- Location in Mono County, California
- Aspen Springs Location within California Aspen Springs Location within the United States
- Coordinates: 37°33′00″N 118°42′31″W﻿ / ﻿37.55000°N 118.70861°W
- Country: United States
- State: California
- County: Mono

Area
- • Total: 3.59 sq mi (9.29 km^{2})
- • Land: 3.59 sq mi (9.29 km^{2})
- • Water: 0 sq mi (0.00 km^{2}) 0.02%
- Elevation: 7,523 ft (2,293 m)

Population (2020)
- • Total: 70
- • Density: 19.5/sq mi (7.54/km^{2})
- Time zone: UTC-8 (Pacific (PST))
- • Summer (DST): UTC-7 (PDT)
- ZIP Code: 93546 (Mammoth Lakes)
- Area codes: 760; 442
- GNIS feature IDs: 2582936

= Aspen Springs, California =

Aspen Springs is an unincorporated community and census-designated place (CDP) in Mono County, California, United States. It lies at an elevation of 7109 ft. The population was 70 at the 2020 census.

==Geography==
The community lies at the eastern foot of the Sierra Nevada in southwestern Mono County. It is 17 mi southeast of Mammoth Lakes and 26 mi northwest of Bishop.

According to the United States Census Bureau, the Aspen Springs CDP covers an area of 3.6 sqmi, 99.98% of it land, and 0.02% of it water.

==Demographics==

Historical population
| Census | Pop. | Note | %± |
| 2010 | 65 |  | — |
| 2020 | 70 |  | 7.7% |
U.S. Decennial Census 1860–1870 1880-1890 1900 1910 1920 1930 1940 1950 1960 1970 1980 1990 2000 2010

===2020 census===

As of the 2020 census, Aspen Springs had a population of 70. The population density was 19.5 PD/sqmi. The median age was 49.5 years. 22.9% of residents were under the age of 18, 60% aged 18 to 64, and 17.1% were 65 years of age or older. For every 100 females there were 100.0 males, and for every 100 females age 18 and over there were 100.0 males age 18 and over.

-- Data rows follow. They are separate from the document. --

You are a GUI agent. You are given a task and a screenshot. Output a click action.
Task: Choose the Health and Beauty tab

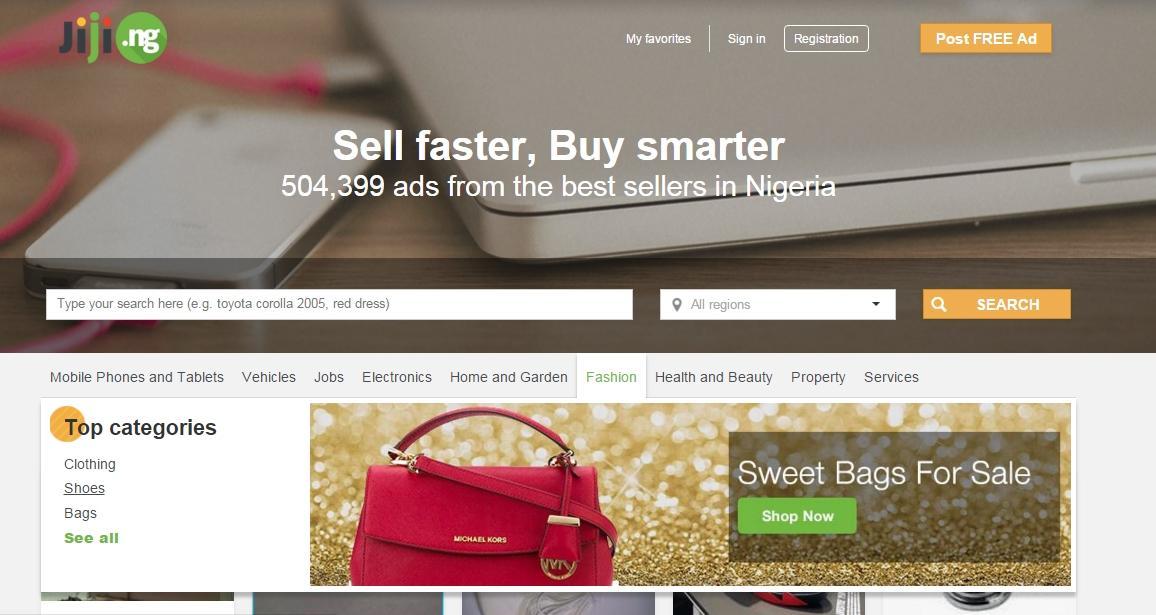pyautogui.click(x=714, y=377)
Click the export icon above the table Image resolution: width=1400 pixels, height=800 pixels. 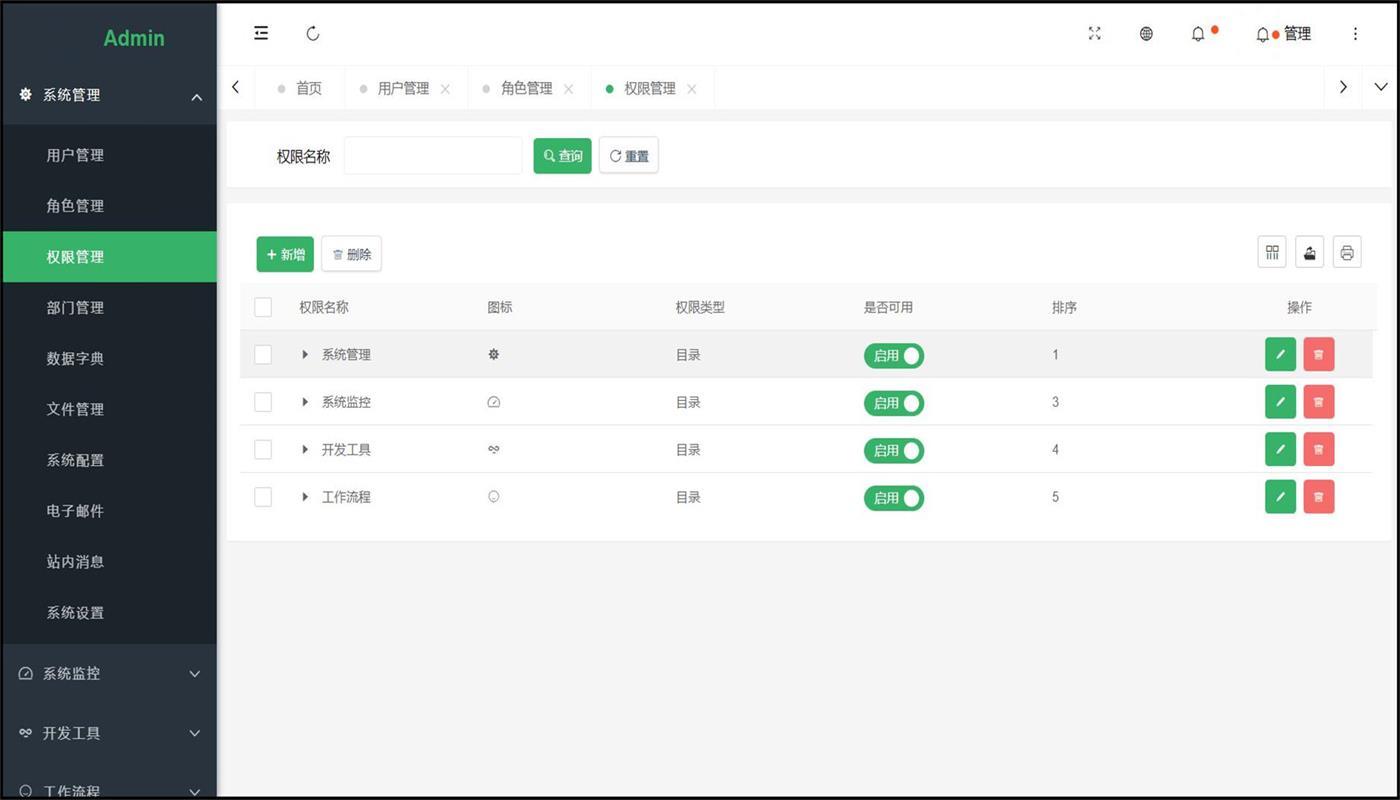coord(1310,253)
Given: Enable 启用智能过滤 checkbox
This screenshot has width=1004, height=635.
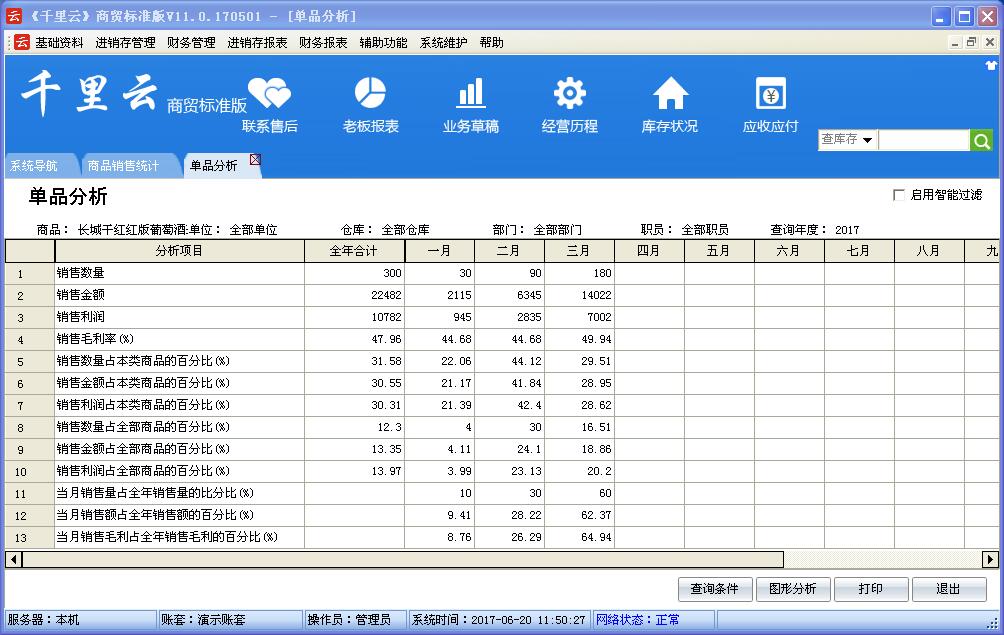Looking at the screenshot, I should click(898, 195).
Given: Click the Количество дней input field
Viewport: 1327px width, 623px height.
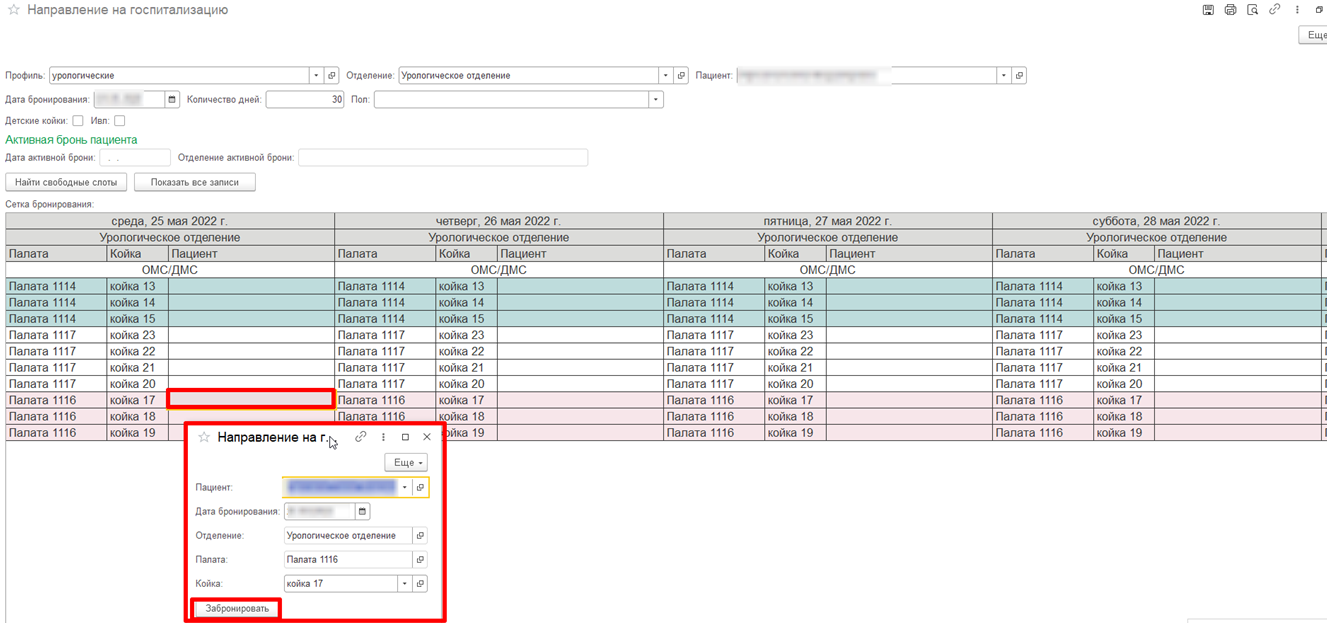Looking at the screenshot, I should click(x=305, y=100).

0.0% of residents lived in urban areas, while 100.0% lived in rural areas.

There were 28 households in Aspen Springs, of which 10.7% had children under the age of 18 living in them. Of all households, 85.7% were married-couple households, 3.6% were households with a male householder and no spouse or partner present, and 0.0% were households with a female householder and no spouse or partner present. About 3.6% of all households were made up of individuals and 0.0% had someone living alone who was 65 years of age or older. Of the 28 households, 24 were families. The average household size was 2.5.

There were 41 housing units, of which 28 (68.3%) were occupied and 31.7% were vacant. The homeowner vacancy rate was 4.2% and the rental vacancy rate was 50.0%. Of occupied units, 82.1% were owner-occupied and 17.9% were occupied by renters.

Racial composition as of the 2020 census
| Race | Number | Percent |
|---|---|---|
| White | 65 | 92.9% |
| Black or African American | 0 | 0.0% |
| American Indian and Alaska Native | 0 | 0.0% |
| Asian | 0 | 0.0% |
| Native Hawaiian and Other Pacific Islander | 0 | 0.0% |
| Some other race | 1 | 1.4% |
| Two or more races | 4 | 5.7% |
| Hispanic or Latino (of any race) | 3 | 4.3% |

===2010 census===

Aspen Springs first appeared as a census designated place in the 2010 U.S. census.

==Education==
Aspen Springs is served by the Mammoth Unified School District for grades PK-12.